Determining which states are the leaders and followers in healthcare policies is not as simple as tracking their geographic proximity, researchers found. Instead, using the scientific principles of diffusion, they unearthed complex webs.

A team of researchers from New York University and the University of California took the scientific principle of diffusion — typically used to study the way particles intermingle or move within a substance from a higher concentration to a lower one — to determine how health policies travel among state governments.

The research team — comprising Professor Maurizio Porfiri and Post-Doctoral Associate Carsten Grabow of the NYU Tandon School of Engineering; Associate Professor Diana Silver of the NYU College of Global Public Health; and Professor James Macinko of the UCLA Fielding School of Public Health — used dynamical systems, informational theory, and complex networks to examine how public policy spreads.

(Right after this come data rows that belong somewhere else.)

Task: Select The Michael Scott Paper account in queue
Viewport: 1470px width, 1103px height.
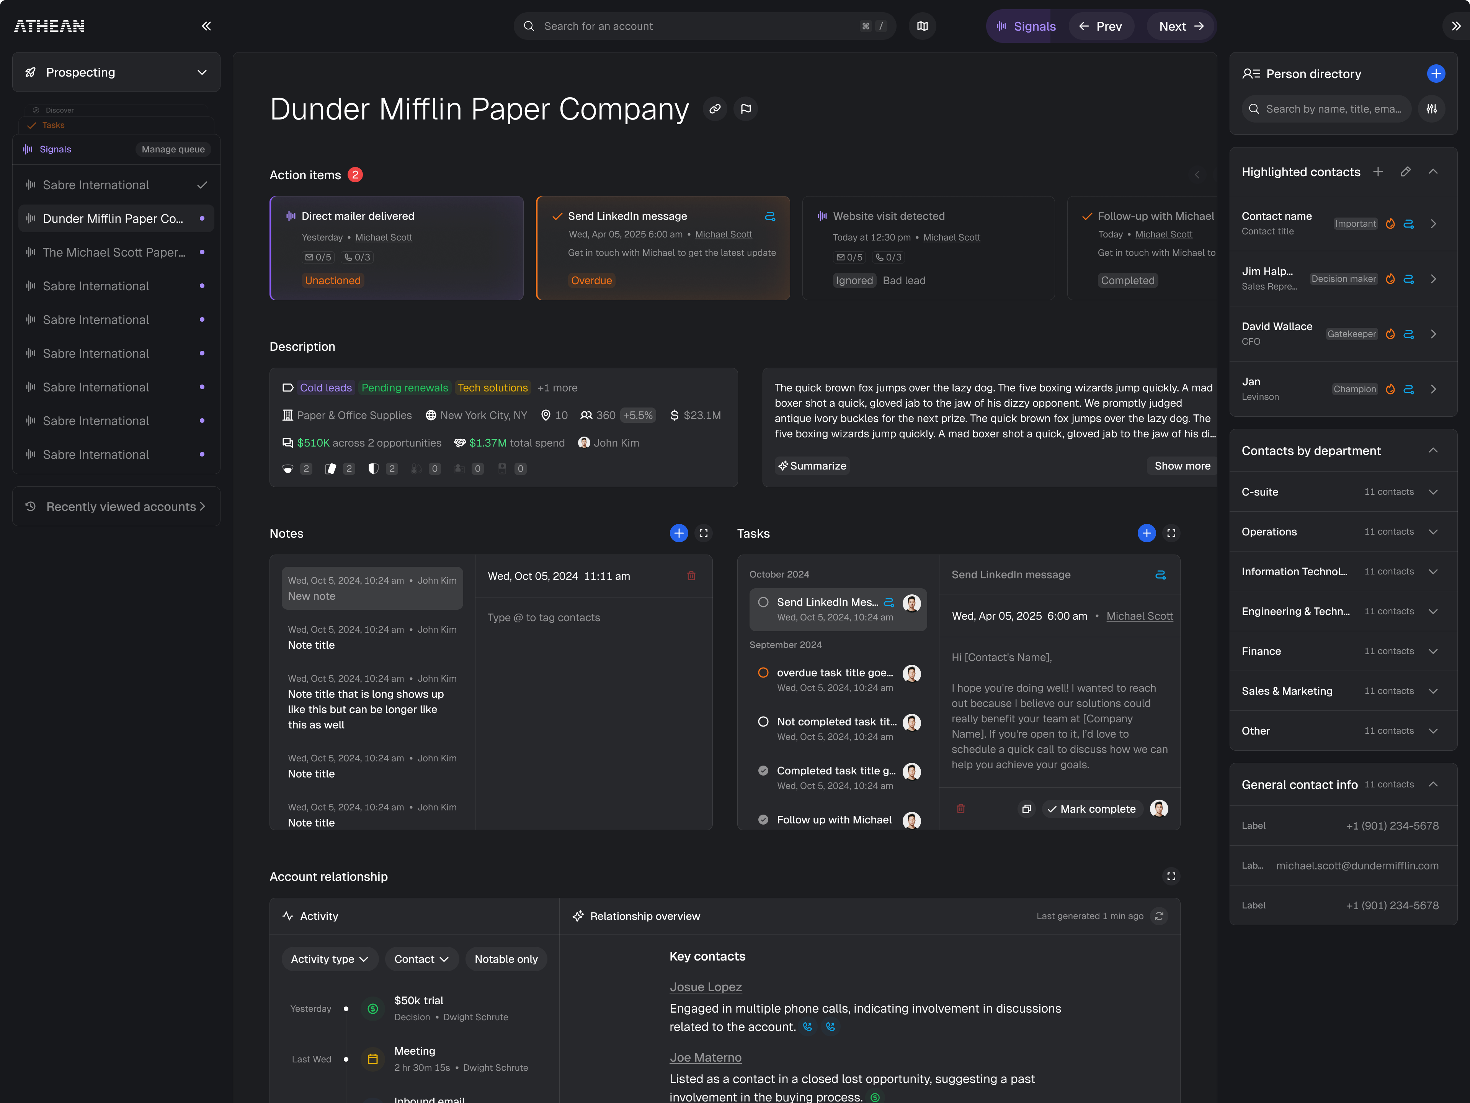Action: (x=114, y=252)
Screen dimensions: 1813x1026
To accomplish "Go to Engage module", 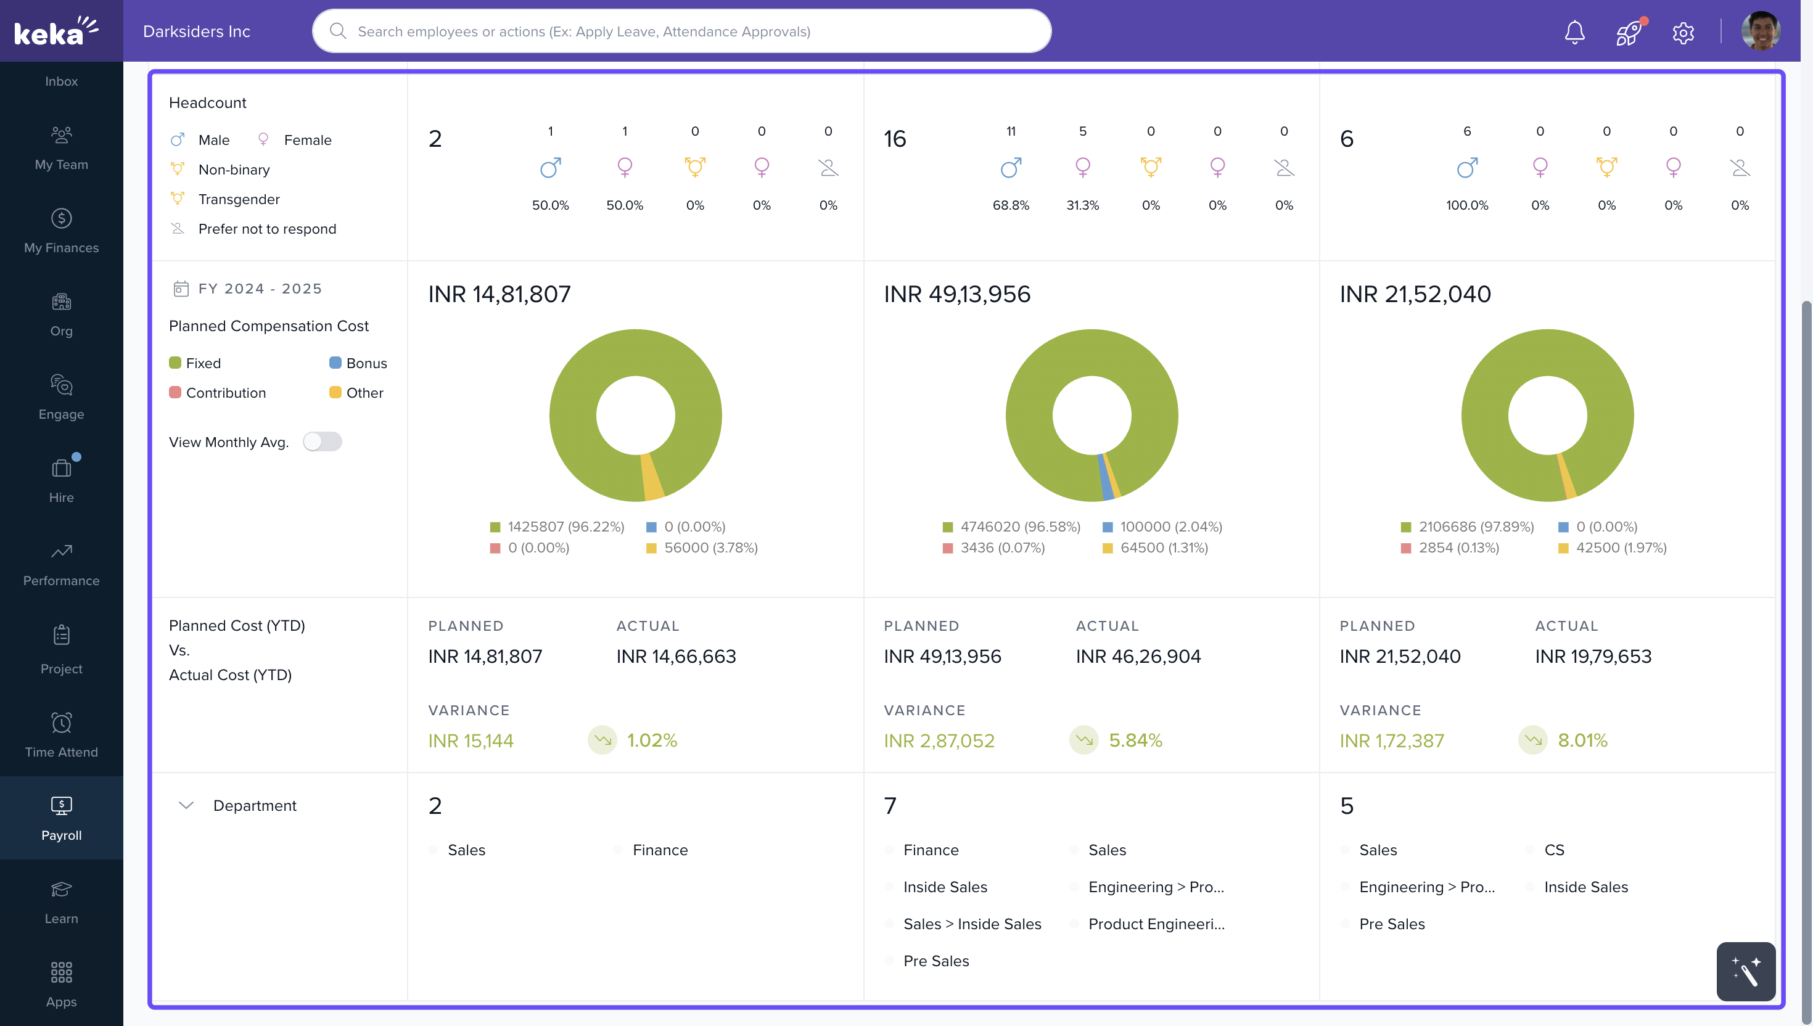I will click(x=61, y=397).
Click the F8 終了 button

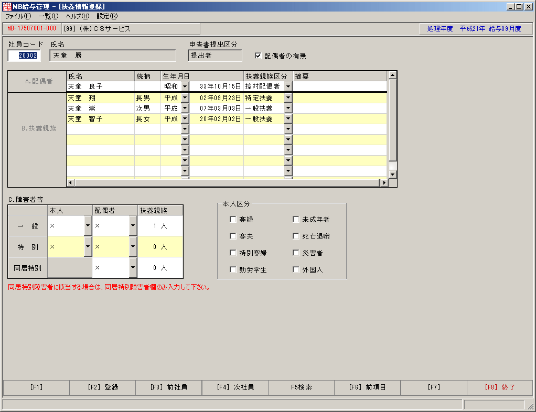coord(500,387)
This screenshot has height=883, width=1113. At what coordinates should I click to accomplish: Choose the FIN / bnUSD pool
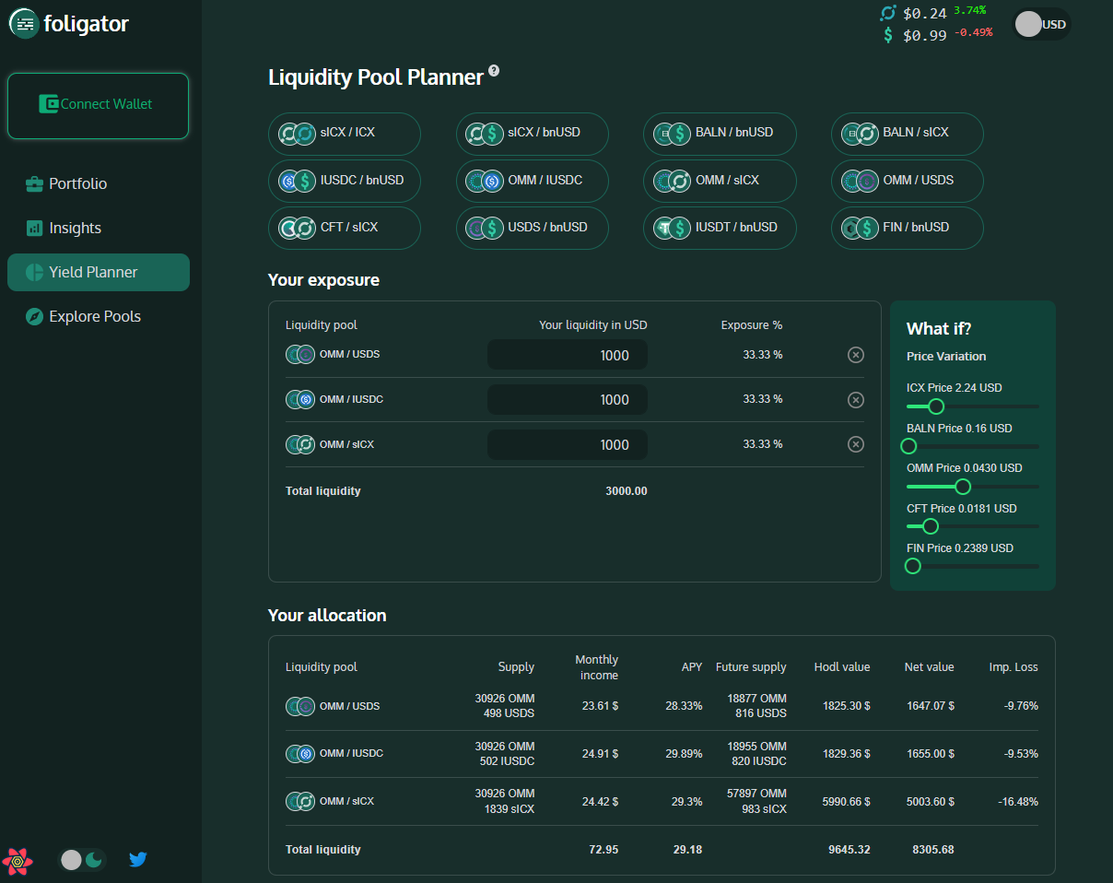(907, 228)
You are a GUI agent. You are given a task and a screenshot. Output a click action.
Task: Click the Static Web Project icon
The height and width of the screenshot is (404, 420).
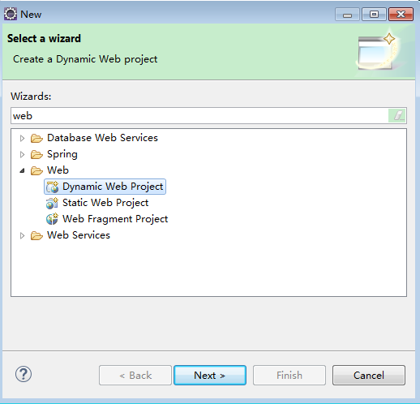tap(52, 203)
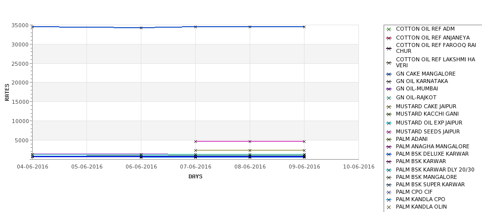Select the COTTON OIL REF ANJANEYA legend label
Viewport: 482px width, 212px height.
(427, 38)
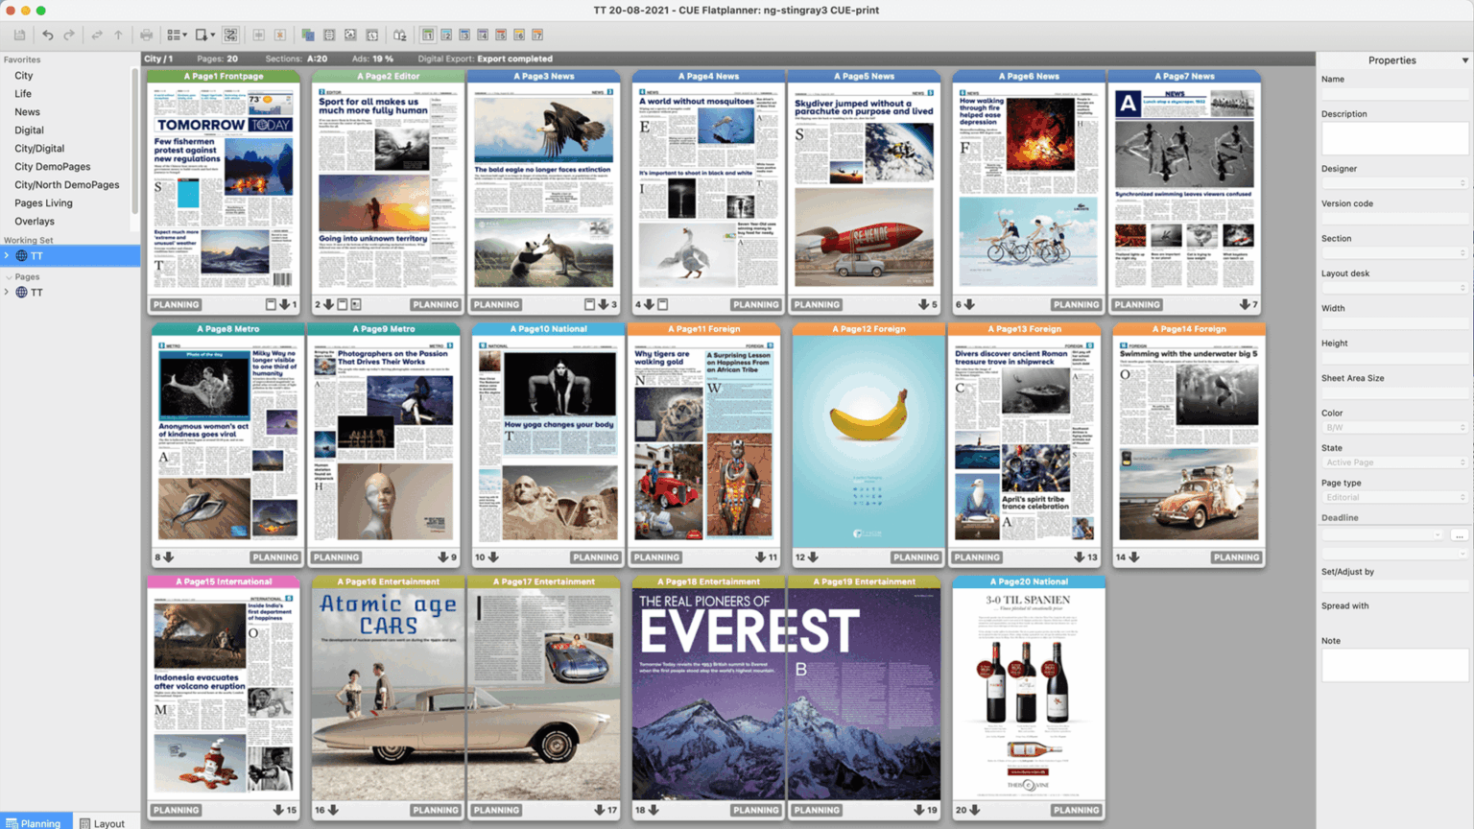Toggle the small page icon under Page3 News
The width and height of the screenshot is (1474, 829).
coord(589,304)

Their paper, “Detecting Causality in Policy Diffusion Processes” published in the journal Chaos, reported highly complex leadership and followership ties among states rather than simple associations linked to ideology or proximity.

They employed two techniques as they studied policies ranging from transportation safety to drug addiction: information-theoretic union transfer entropy and event synchronization. Their results suggest that union transfer entropy is more useful for slowly varying processes, and event synchronization is more effective in faster policy enactment areas.

The National Institute on Alcohol Abuse and Alcoholism supported the work, and the team hopes to continue exploring additional datasets such as those related to tobacco regulations. From a theoretical point of view, they will seek alternative, data-driven means to describe the diffusion process; from an engineering viewpoint, they hope to implement control techniques to enhance the diffusion of effective policies and inform the decisions of policymakers.